What is required: Copy every line of the data that contains the string "settings".

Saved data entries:

☆ ☆ ☆ ☆ ☆

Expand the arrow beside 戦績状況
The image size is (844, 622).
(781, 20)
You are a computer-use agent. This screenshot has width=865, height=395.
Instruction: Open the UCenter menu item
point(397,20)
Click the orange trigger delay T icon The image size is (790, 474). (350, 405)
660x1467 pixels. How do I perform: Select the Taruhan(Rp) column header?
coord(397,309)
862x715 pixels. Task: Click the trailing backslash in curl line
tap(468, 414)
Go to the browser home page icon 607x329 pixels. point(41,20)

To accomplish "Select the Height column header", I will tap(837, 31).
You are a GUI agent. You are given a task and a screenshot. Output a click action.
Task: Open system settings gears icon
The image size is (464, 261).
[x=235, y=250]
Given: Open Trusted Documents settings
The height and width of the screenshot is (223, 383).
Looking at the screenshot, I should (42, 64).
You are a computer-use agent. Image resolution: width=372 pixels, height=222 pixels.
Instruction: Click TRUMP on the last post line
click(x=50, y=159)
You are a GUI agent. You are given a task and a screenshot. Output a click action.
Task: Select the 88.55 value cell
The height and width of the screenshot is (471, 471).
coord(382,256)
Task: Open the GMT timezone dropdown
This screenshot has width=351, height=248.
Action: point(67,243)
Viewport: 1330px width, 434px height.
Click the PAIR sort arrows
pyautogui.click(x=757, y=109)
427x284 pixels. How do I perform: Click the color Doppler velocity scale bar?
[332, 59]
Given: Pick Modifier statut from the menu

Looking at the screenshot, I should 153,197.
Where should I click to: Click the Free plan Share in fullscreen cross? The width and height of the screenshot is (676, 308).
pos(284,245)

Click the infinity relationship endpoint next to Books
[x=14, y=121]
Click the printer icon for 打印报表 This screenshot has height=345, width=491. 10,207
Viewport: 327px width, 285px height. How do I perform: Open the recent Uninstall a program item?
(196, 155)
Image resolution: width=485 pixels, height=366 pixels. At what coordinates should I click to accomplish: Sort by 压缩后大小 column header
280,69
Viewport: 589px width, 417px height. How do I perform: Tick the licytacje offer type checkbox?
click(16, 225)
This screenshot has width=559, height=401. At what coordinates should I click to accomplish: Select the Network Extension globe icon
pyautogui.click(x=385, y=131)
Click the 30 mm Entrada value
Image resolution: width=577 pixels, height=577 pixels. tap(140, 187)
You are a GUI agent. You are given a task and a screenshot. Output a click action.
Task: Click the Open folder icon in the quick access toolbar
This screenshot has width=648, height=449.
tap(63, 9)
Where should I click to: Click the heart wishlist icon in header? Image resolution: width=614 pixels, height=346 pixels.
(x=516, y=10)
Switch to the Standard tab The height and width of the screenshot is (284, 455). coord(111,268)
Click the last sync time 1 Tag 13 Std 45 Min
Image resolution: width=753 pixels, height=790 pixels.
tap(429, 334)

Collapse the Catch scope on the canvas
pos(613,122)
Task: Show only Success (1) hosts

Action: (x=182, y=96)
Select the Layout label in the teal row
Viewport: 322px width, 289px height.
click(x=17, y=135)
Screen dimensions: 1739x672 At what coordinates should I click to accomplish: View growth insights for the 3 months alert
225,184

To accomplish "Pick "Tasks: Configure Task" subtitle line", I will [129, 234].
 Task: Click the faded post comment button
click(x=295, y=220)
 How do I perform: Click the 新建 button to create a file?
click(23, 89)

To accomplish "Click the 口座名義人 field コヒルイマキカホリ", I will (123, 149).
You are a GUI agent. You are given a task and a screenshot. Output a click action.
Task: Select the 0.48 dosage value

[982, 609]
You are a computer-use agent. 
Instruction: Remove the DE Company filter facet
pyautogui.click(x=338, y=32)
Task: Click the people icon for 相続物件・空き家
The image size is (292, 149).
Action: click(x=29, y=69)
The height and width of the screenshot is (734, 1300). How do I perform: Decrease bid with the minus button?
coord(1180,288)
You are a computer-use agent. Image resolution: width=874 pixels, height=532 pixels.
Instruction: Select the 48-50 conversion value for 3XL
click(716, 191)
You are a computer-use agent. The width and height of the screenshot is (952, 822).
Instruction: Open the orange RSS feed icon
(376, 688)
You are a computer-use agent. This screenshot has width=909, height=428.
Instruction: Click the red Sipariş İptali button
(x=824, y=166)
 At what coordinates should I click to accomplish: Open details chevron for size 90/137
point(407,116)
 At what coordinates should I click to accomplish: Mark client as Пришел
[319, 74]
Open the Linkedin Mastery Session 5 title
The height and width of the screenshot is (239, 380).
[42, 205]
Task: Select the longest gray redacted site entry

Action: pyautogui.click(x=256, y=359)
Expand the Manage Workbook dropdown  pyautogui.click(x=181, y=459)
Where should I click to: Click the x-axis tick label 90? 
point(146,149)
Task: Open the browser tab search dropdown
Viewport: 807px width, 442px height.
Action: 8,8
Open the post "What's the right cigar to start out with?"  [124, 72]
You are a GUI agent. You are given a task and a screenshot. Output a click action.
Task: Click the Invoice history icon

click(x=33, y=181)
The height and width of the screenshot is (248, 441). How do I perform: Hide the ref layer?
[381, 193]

☆ ☆ ☆ ☆ ☆

Answer to this problem:
Task: Open system settings gears icon
Given: Open Trusted Documents settings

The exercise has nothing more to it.